◆ Exercise description ◆
Give the whole listing again, exactly as written.
= = = = = = =
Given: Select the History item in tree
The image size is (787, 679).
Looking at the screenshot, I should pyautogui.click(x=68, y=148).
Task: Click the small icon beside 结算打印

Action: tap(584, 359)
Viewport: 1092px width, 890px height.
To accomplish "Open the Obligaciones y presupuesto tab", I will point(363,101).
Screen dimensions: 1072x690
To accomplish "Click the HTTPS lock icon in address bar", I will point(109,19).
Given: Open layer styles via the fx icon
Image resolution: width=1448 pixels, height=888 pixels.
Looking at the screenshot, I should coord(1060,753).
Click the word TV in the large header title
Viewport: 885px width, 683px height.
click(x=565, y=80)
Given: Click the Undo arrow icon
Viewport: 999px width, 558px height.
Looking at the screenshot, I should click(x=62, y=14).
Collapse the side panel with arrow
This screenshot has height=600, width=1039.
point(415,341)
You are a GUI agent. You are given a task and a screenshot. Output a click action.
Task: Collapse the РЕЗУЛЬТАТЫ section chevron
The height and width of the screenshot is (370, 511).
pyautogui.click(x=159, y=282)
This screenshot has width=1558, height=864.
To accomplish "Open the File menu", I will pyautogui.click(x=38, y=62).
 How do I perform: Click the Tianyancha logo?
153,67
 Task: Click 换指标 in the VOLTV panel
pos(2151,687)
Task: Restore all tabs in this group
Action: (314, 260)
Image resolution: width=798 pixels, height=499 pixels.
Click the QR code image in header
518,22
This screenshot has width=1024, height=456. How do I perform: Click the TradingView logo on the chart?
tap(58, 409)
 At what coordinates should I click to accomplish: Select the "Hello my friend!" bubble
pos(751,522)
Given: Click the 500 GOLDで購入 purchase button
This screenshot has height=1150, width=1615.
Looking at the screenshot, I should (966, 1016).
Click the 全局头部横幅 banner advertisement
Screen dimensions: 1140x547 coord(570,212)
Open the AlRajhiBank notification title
= = = = = = =
◆ Result ◆
Given: Select the History item in tree
The image size is (787, 679).
Looking at the screenshot, I should pyautogui.click(x=68, y=148).
Task: Click the small icon beside 结算打印

Action: tap(584, 359)
Viewport: 1092px width, 890px height.
To accomplish "Open the Obligaciones y presupuesto tab", I will point(363,101).
Screen dimensions: 1072x690
To accomplish "Click the HTTPS lock icon in address bar", I will point(109,19).
Given: Open layer styles via the fx icon
Image resolution: width=1448 pixels, height=888 pixels.
Looking at the screenshot, I should coord(1060,753).
Click the word TV in the large header title
Viewport: 885px width, 683px height.
click(x=565, y=80)
Given: Click the Undo arrow icon
Viewport: 999px width, 558px height.
Looking at the screenshot, I should click(x=62, y=14).
Collapse the side panel with arrow
This screenshot has height=600, width=1039.
point(415,341)
You are a GUI agent. You are given a task and a screenshot. Output a click action.
Task: Collapse the РЕЗУЛЬТАТЫ section chevron
The height and width of the screenshot is (370, 511).
pyautogui.click(x=159, y=282)
This screenshot has width=1558, height=864.
To accomplish "Open the File menu", I will pyautogui.click(x=38, y=62).
 How do I perform: Click the Tianyancha logo?
153,67
 Task: Click 换指标 in the VOLTV panel
pos(2151,687)
Task: Restore all tabs in this group
Action: (314, 260)
Image resolution: width=798 pixels, height=499 pixels.
Click the QR code image in header
518,22
This screenshot has width=1024, height=456. How do I perform: Click the TradingView logo on the chart?
tap(58, 409)
 At what coordinates should I click to accomplish: Select the "Hello my friend!" bubble
pos(751,522)
Given: Click the 500 GOLDで購入 purchase button
This screenshot has height=1150, width=1615.
Looking at the screenshot, I should (966, 1016).
Click the 全局头部横幅 banner advertisement
Screen dimensions: 1140x547 coord(570,212)
Open the AlRajhiBank notification title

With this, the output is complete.